The monitoring stack prevents this class of failure:

PVCUsageHigh fires at 75% → the Dispatch Controller investigates and can expand the volume or clean up space before it fills
PVCUsageCritical fires at 90% → immediate escalation
Grafana dashboards provide visual PVC monitoring for manual review
Prometheus retention (15 days) provides historical trend data for capacity planning

Without this monitoring stack, the PVC filled silently over weeks until TypeDB crashed.

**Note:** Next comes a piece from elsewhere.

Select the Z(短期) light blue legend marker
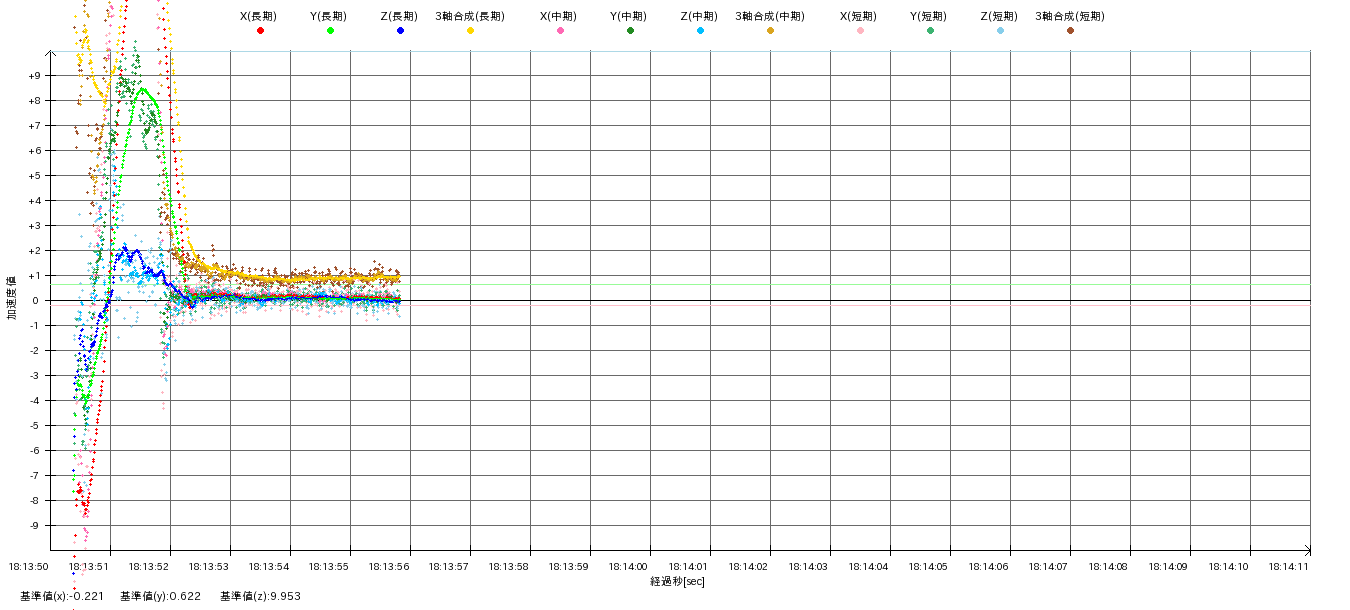This screenshot has height=610, width=1350. click(x=1000, y=31)
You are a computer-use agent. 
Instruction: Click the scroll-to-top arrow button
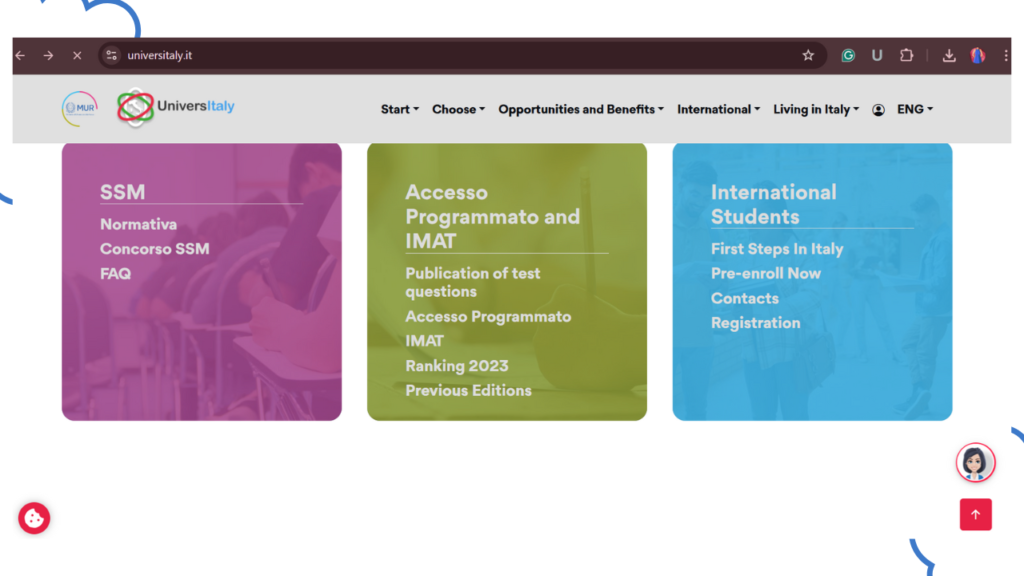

With it, the autonomous SRE agent would have received a warning alert at 75% and taken action — days before the crash.

Validation

The end-to-end flow was validated on April 2, 2026:

Prometheus confirmed scraping kubelet_volume_stats_available_bytes for all PVCs in f3iai
Alertmanager confirmed routing PVCUsageHigh and PVCUsageCritical alerts to the sre-dispatch webhook receiver
Dispatch Controller /alertmanager endpoint confirmed translating Alertmanager webhook payloads into SREEvent objects
Test dispatch confirmed: alert webhook → OPA risk evaluation → Claude Code Job created and running

Adding New Alert Routes

To route additional alerts to the Dispatch Controller, add matchers to the Alertmanager config:

routes:
  - matchers:
      - alertname =~ "PVCUsageHigh|PVCUsageCritical|NodeDiskPressure|PodCrashLooping"
    receiver: sre-dispatch

Update via Helm:

helm upgrade kube-prom-stack prometheus-community/kube-prometheus-stack \
  --namespace monitoring \
  -f monitoring-values.yaml \
  -f alertmanager-config-patch.yaml

New PrometheusRule CRDs are automatically picked up by Prometheus — no restart required.